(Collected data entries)
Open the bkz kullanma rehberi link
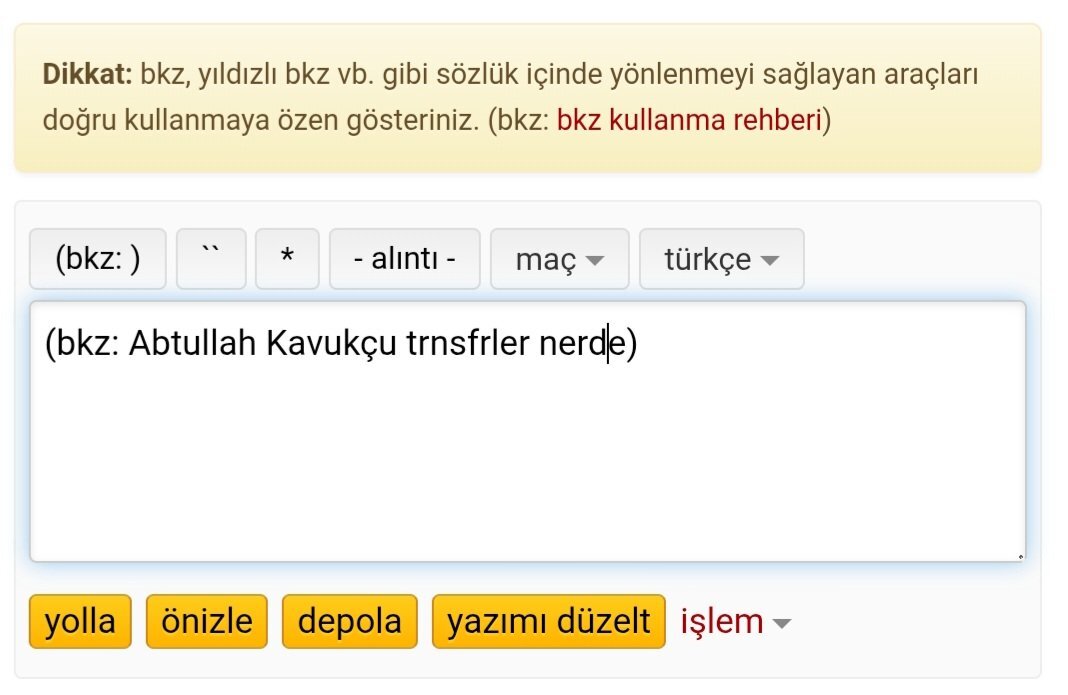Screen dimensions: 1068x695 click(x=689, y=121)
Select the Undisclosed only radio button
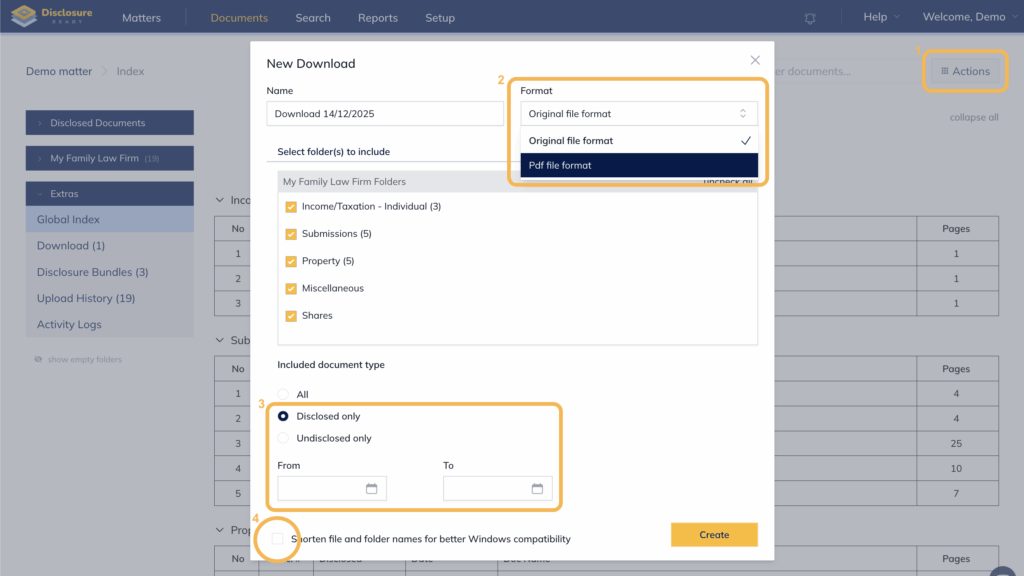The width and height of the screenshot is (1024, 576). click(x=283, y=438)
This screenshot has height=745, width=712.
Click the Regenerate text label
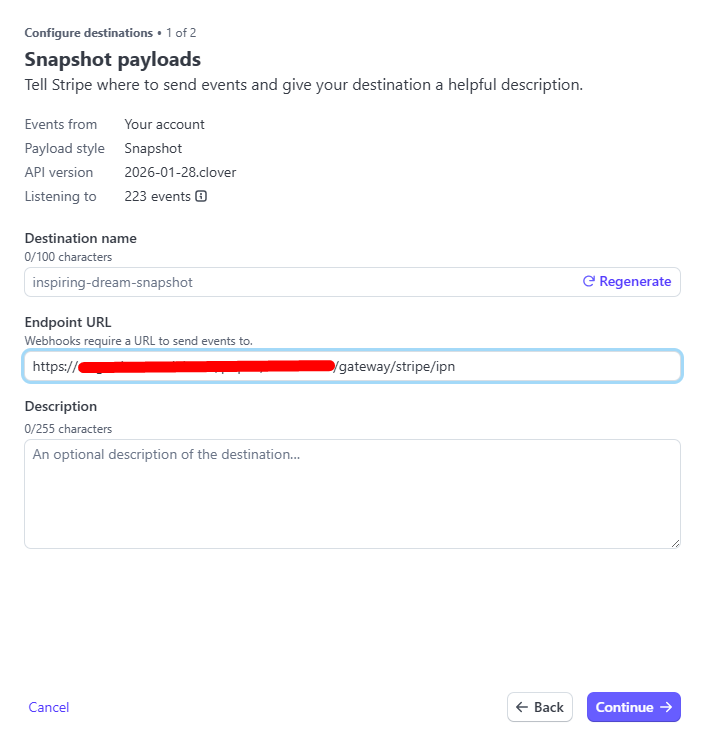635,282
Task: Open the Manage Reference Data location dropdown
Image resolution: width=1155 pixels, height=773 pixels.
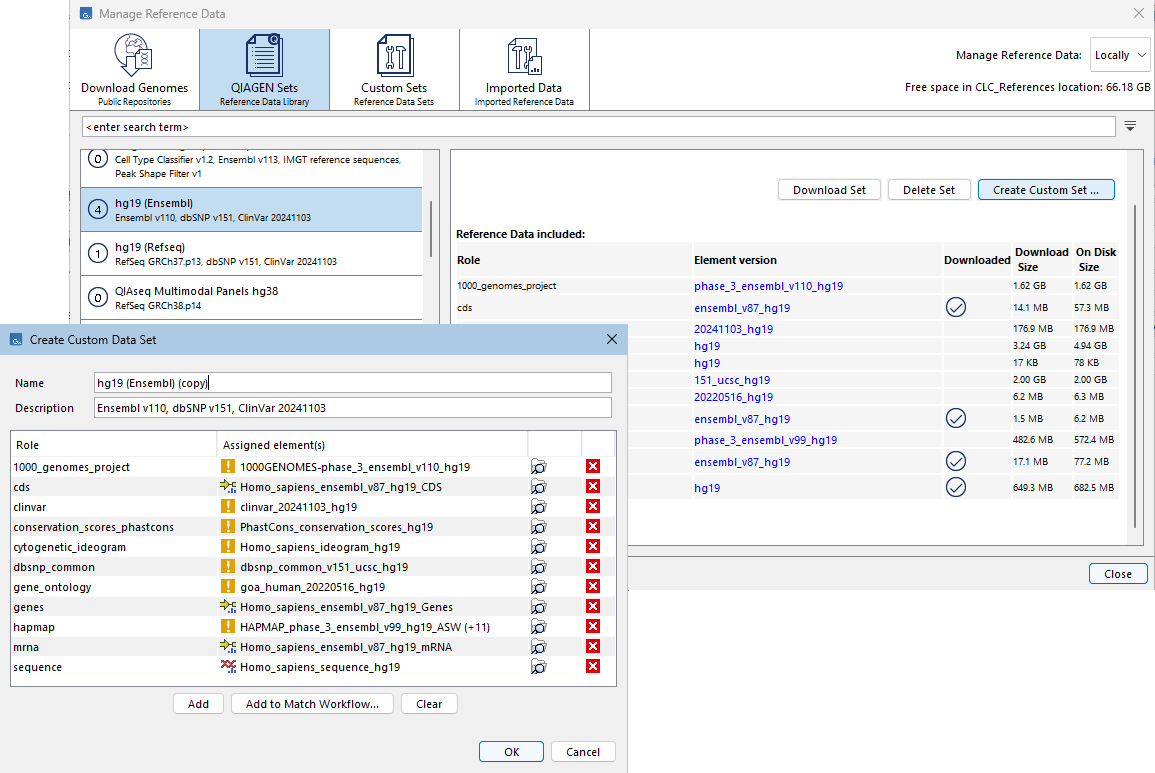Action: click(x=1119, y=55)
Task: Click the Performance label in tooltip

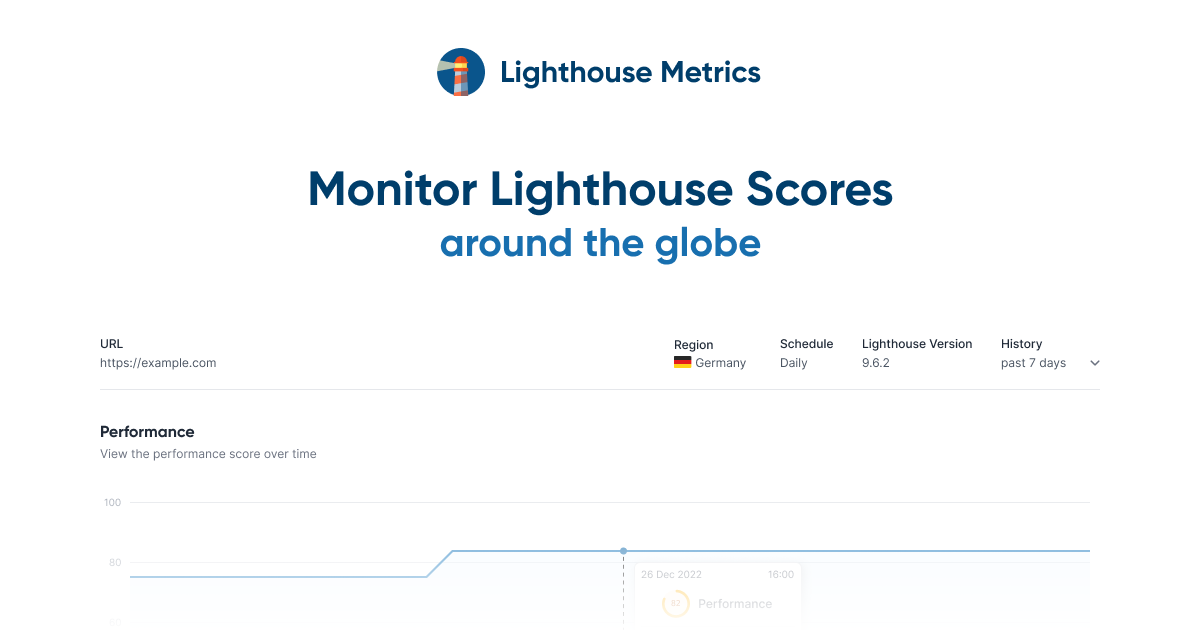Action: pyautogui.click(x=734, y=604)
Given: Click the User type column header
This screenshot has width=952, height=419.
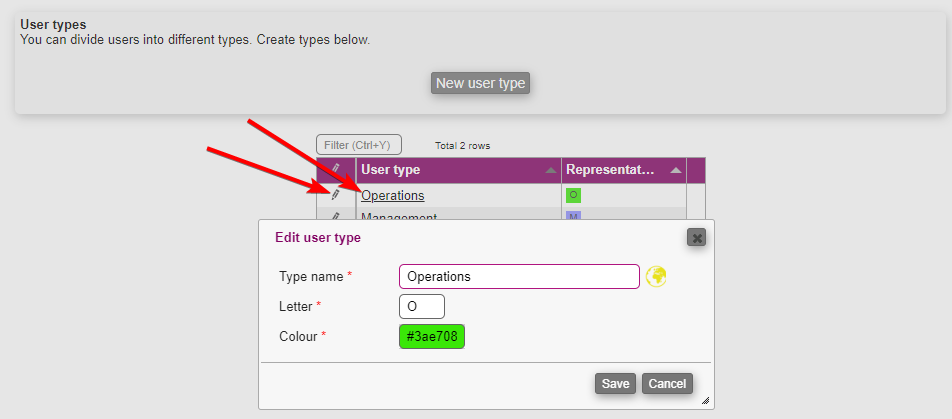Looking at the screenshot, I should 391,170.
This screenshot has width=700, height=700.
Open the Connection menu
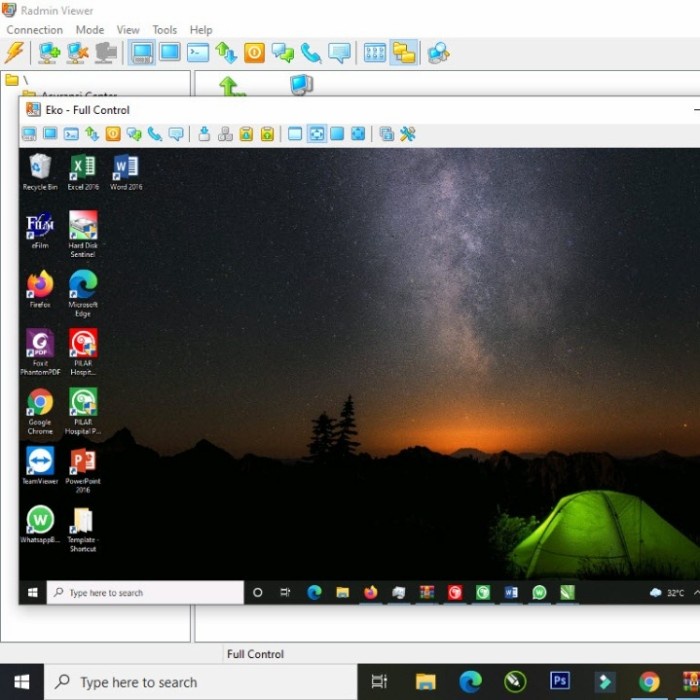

▶ **Task objective**
The data should be printed again unchanged; leave its pictures out.

▶ **Response**
Open the bkz kullanma rehberi link
Screen dimensions: 1068x695 click(x=689, y=121)
Select the Undisclosed only radio button
The width and height of the screenshot is (1024, 576). click(x=283, y=438)
This screenshot has height=745, width=712.
Click the Regenerate text label
635,282
Task: Open the Manage Reference Data location dropdown
Image resolution: width=1155 pixels, height=773 pixels.
Action: click(x=1119, y=55)
Task: Click the Performance label in tooltip

Action: pyautogui.click(x=734, y=604)
Given: Click the User type column header
This screenshot has width=952, height=419.
Looking at the screenshot, I should 391,170.
This screenshot has width=700, height=700.
Open the Connection menu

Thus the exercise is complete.